* YOUR INSTRUCTIONS *
From the entries below, return only the lines starting at the one that contains "990x762 pixels." and ending at the one that contains "This screenshot has height=484, width=605.", exactly as they stand.

(Stored records)
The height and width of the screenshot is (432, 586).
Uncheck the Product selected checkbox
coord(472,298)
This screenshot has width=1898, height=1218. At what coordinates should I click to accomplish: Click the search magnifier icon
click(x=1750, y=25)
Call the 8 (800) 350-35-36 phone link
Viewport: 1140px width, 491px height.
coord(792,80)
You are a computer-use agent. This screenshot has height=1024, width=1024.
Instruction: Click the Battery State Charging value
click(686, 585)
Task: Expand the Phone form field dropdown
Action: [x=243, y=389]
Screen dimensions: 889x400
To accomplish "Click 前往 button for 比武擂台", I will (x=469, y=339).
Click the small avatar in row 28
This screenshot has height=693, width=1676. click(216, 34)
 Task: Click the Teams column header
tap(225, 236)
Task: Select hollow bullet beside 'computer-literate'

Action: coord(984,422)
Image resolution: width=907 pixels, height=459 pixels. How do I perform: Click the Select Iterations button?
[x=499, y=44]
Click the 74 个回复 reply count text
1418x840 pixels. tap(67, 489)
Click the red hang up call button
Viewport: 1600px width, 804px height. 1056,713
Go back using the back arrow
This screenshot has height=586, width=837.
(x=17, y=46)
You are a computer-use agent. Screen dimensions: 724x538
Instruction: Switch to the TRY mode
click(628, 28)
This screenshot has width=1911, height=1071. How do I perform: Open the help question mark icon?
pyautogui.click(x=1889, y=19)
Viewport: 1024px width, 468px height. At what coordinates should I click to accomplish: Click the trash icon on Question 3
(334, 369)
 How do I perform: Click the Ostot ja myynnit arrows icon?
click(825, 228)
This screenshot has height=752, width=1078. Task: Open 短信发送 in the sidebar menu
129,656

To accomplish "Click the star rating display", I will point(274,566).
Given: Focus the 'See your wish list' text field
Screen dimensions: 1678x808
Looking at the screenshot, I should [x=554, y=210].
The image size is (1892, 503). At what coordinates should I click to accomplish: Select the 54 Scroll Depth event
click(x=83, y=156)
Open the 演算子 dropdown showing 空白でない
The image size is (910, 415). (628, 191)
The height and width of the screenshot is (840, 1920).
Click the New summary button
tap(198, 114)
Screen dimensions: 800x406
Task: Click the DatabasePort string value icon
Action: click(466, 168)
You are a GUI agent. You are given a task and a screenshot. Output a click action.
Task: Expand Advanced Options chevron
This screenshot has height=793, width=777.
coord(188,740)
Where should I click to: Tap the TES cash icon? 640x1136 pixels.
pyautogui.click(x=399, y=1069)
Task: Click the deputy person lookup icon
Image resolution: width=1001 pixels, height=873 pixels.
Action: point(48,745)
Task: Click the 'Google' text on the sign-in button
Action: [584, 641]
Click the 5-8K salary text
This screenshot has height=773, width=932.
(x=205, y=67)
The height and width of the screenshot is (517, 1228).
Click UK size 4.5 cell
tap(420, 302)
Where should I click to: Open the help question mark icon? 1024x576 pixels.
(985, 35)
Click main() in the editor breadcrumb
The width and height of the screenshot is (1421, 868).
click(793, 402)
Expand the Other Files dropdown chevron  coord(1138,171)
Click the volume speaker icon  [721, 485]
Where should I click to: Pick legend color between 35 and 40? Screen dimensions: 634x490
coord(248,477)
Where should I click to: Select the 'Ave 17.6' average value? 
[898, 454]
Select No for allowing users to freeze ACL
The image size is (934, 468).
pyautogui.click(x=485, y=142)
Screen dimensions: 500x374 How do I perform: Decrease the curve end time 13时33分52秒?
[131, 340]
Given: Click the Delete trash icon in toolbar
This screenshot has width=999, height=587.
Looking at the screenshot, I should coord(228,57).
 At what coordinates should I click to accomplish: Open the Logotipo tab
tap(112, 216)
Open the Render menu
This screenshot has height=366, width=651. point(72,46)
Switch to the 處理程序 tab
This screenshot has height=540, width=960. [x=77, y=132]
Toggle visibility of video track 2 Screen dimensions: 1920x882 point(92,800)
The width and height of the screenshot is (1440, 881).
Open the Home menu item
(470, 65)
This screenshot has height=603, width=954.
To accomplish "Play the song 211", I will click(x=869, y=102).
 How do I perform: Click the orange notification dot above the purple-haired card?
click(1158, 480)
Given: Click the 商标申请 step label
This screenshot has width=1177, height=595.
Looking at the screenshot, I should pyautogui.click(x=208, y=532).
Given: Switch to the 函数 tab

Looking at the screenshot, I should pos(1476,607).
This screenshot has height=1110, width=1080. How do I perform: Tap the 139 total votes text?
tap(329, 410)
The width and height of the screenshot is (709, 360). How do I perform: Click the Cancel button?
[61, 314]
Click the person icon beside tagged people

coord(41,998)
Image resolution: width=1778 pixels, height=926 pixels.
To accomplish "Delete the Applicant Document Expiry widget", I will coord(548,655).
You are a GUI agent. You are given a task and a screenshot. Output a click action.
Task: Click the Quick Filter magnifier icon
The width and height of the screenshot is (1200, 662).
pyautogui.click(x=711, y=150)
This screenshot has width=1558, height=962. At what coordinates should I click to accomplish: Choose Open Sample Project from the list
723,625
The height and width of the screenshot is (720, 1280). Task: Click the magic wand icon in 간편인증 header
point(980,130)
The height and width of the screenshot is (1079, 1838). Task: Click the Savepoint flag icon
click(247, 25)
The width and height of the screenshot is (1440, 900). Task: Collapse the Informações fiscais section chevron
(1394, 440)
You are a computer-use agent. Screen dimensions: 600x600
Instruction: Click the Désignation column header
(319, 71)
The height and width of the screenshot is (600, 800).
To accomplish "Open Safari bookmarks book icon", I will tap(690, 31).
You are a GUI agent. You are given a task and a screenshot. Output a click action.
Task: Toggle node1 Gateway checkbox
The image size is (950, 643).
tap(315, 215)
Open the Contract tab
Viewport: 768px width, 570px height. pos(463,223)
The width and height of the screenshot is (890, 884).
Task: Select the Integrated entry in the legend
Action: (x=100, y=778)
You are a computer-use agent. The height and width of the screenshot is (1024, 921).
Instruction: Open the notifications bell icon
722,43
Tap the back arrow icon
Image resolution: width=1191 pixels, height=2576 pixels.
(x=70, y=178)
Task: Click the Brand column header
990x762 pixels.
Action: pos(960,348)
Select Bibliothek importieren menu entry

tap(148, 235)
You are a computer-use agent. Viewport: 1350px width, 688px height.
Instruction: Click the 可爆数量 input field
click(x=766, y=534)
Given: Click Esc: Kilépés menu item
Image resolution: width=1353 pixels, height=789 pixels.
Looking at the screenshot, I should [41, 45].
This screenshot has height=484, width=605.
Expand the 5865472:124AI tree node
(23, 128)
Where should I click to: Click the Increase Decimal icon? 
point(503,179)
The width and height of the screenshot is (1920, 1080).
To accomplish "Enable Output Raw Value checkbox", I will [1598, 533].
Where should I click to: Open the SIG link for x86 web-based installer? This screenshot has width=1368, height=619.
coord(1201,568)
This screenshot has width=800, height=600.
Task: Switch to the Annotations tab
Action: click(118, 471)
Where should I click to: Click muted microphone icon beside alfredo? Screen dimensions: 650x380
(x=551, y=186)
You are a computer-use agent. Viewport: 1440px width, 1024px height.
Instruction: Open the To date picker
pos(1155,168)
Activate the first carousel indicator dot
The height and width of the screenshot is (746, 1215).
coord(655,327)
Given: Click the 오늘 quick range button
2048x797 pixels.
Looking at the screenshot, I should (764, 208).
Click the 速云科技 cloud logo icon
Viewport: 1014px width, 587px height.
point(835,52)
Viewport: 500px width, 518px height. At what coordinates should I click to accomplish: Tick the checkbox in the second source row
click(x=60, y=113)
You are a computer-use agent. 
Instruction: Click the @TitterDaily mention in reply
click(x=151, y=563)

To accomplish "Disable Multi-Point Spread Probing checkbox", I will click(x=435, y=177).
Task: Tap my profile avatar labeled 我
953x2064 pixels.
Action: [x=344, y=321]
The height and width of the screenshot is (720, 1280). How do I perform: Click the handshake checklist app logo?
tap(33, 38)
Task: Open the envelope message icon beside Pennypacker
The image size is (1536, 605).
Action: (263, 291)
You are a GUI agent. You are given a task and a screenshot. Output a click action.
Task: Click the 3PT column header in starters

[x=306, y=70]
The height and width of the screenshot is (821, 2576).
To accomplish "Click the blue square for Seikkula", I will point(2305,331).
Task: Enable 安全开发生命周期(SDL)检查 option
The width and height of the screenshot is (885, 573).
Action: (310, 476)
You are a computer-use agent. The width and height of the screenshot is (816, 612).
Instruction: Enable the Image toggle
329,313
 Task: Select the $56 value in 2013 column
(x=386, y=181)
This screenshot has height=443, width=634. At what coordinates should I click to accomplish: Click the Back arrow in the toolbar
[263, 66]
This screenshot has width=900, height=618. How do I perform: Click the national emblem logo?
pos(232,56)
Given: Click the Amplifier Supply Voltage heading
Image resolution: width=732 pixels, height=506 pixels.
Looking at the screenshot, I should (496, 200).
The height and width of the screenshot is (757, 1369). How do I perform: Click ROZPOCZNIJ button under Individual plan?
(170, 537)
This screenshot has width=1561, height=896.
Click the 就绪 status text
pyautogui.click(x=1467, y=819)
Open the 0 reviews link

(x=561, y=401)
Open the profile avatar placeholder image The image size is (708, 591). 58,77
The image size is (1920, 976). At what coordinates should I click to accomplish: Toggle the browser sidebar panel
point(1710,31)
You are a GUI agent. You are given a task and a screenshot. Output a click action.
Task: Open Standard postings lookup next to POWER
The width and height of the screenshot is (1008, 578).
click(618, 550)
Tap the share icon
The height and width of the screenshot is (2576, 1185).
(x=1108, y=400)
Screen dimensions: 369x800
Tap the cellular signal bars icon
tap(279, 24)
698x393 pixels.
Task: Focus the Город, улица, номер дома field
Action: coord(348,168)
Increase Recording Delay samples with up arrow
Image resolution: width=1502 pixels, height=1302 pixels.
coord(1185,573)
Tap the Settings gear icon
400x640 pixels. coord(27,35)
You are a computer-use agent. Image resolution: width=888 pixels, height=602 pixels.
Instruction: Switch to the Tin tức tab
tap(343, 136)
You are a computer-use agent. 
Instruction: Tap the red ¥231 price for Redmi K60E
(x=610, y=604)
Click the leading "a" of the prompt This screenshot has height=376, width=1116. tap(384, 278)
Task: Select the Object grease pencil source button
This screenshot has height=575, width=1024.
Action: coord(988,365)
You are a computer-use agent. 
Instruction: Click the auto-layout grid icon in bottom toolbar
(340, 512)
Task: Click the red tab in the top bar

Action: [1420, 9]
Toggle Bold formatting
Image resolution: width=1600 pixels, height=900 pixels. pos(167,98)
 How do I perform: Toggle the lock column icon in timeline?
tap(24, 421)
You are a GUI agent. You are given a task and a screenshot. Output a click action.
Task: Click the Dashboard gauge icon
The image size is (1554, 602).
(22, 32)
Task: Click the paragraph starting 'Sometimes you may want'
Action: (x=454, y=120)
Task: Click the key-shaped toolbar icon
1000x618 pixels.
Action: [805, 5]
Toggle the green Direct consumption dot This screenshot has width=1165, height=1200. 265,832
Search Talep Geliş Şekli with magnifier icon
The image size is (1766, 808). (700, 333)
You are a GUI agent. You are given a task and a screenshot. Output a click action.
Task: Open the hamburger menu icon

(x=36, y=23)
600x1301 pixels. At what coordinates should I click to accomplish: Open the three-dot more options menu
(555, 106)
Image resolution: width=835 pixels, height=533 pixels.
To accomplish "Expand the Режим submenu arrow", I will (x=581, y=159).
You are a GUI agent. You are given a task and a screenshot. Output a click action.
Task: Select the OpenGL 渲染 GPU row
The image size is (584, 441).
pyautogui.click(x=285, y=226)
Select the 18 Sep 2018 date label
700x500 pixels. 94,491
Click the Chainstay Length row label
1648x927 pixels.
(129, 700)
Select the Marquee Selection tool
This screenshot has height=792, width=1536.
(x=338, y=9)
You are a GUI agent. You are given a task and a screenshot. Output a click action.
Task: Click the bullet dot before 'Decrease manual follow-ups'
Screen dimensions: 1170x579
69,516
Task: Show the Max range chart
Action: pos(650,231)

* TASK RESPONSE *
990x762 pixels.
Action: pos(960,348)
Select Bibliothek importieren menu entry

tap(148, 235)
You are a computer-use agent. Viewport: 1350px width, 688px height.
Instruction: Click the 可爆数量 input field
click(x=766, y=534)
Given: Click Esc: Kilépés menu item
Image resolution: width=1353 pixels, height=789 pixels.
Looking at the screenshot, I should [41, 45].
This screenshot has height=484, width=605.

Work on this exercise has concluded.